Each step we took whittled away at my confidence, and I hadn’t been terribly confident to begin with. Partly it was a matter of scale. From the street, the trees looked enormous. Here in their shade, with the roots turning the ground to hard lumps and coils of wood, it was like crossing into another world, a world in which Deifilia was creator and goddess. The trees muffled the sounds from outside. The canopy turned the sky green. Leaves swirled through the air, a gentle and deceptively peaceful effect.
Wendigos climbed lower, preparing to pounce.
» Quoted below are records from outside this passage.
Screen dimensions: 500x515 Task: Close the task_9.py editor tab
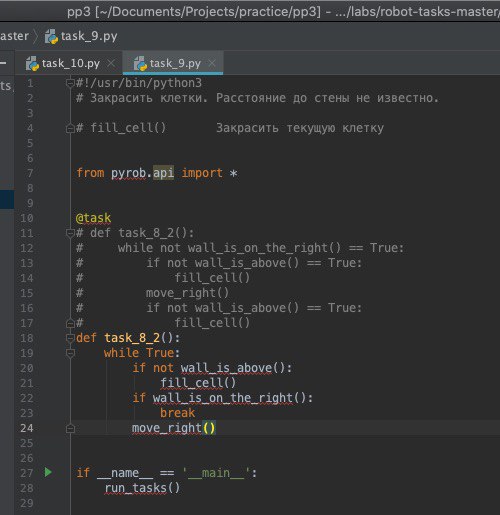click(212, 63)
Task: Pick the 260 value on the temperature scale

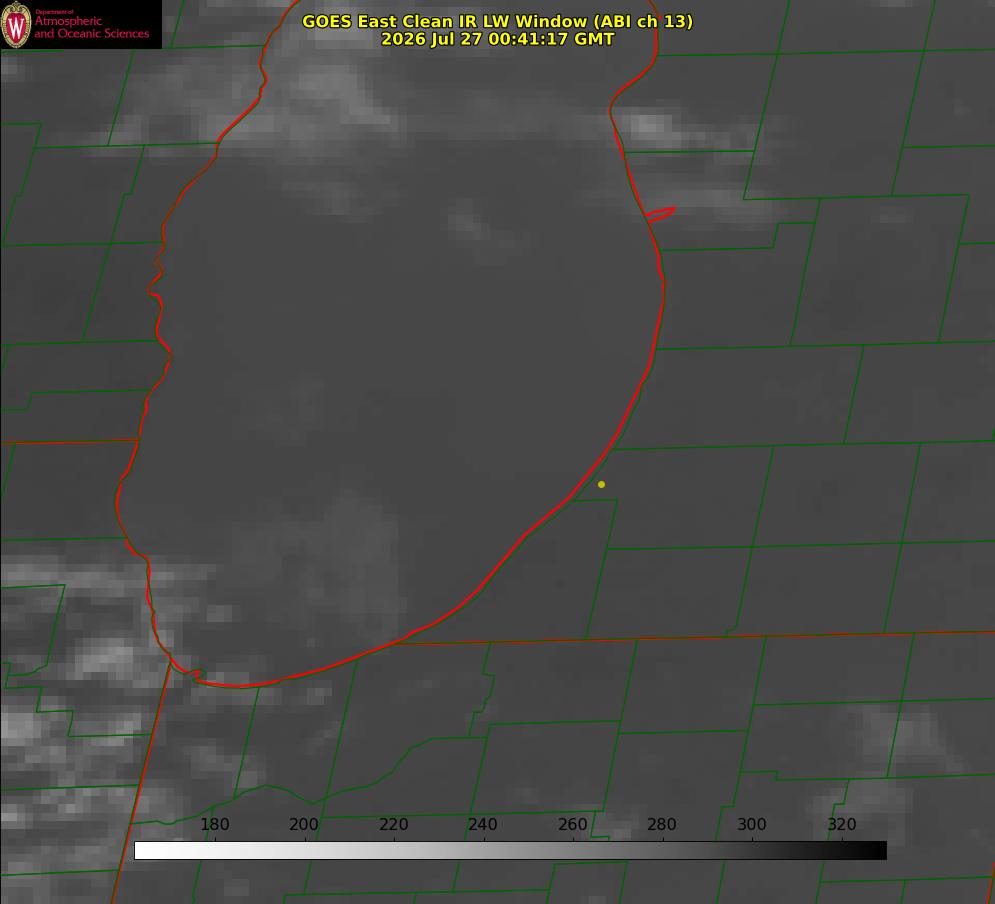Action: coord(572,824)
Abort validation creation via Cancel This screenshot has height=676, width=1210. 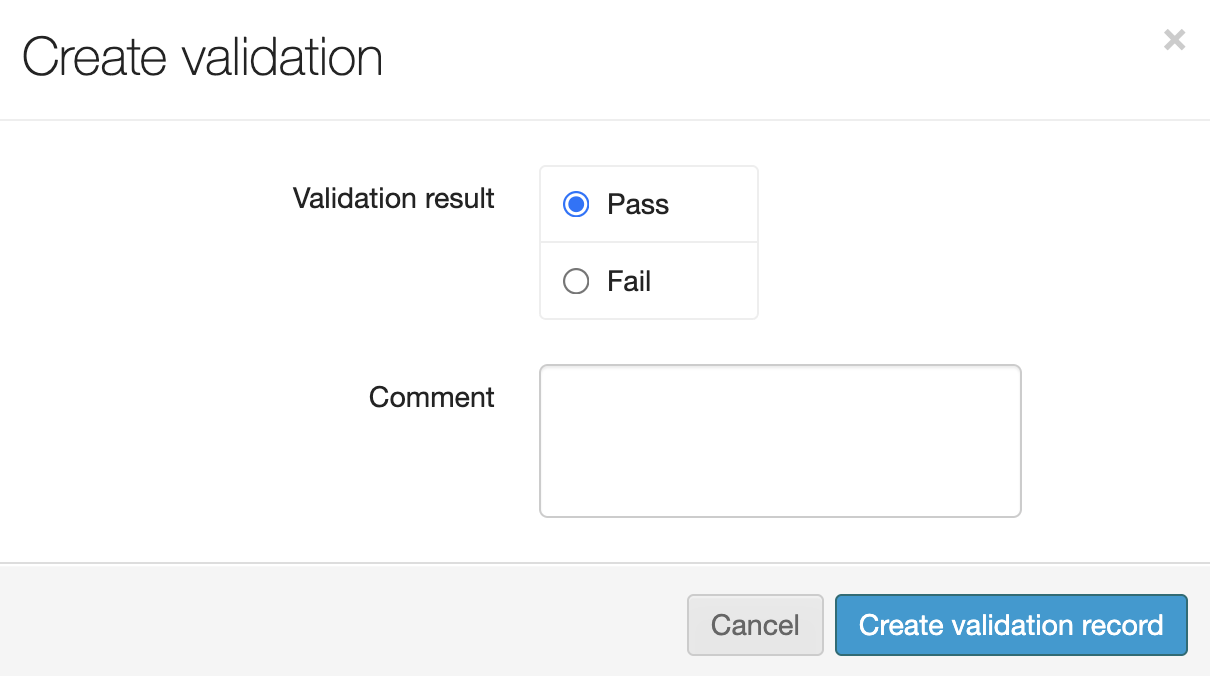(x=755, y=626)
I tensed, but Bi Wei never slowed. These wendigos were fully transformed. The students of Bi Sheng must have found a way to complete the process. Flakes of ice drifted from their bodies like snow as they moved about.
The branches parted, and Bi Wei escorted us inside.
Nothing remained of Lena’s garden. Her oak stood in the center of a swamp of tree roots and fallen leaves, without a single flower or blade of grass to be seen. Lena’s central tree was unchanged, but dwarfed by the surrounding oaks.
A man and a woman stood in front of the central oak. I could feel the magic wafting from them, like heat rolling from an open furnace. Both wore loose silk tunics, but the embroidery didn’t appear to be Chinese. The necks were cut in a low V, revealing white undershirts. The man wore blue leather boots that rose just past the ankle. I’d have to check my books, but the fashion looked European. Not the wardrobe I would have expected from Bi Sheng’s followers.
Neither one showed any hint of sanity. They didn’t move at
all. I didn’t think they were even breathing, and if they blinked, it was too quick for me to see. Their eyes were wide, their mouths parted as if to speak, though they never did.
“Their books were destroyed?” I guessed.
Bi Wei said nothing, but her back tightened.
The others Deifilia had restored were trapped within the roots, bound so tightly they could move only a finger here, a toe there. She hadn’t bothered to provide clothing, though little flesh could be seen through the gaps. I counted four more.
August Harrison was here as well, and he was awake. He sat, shirtless, at the base of Lena’s oak. A single root circled his neck. Judging from the bruises around his arms, he had been bound more tightly until recently.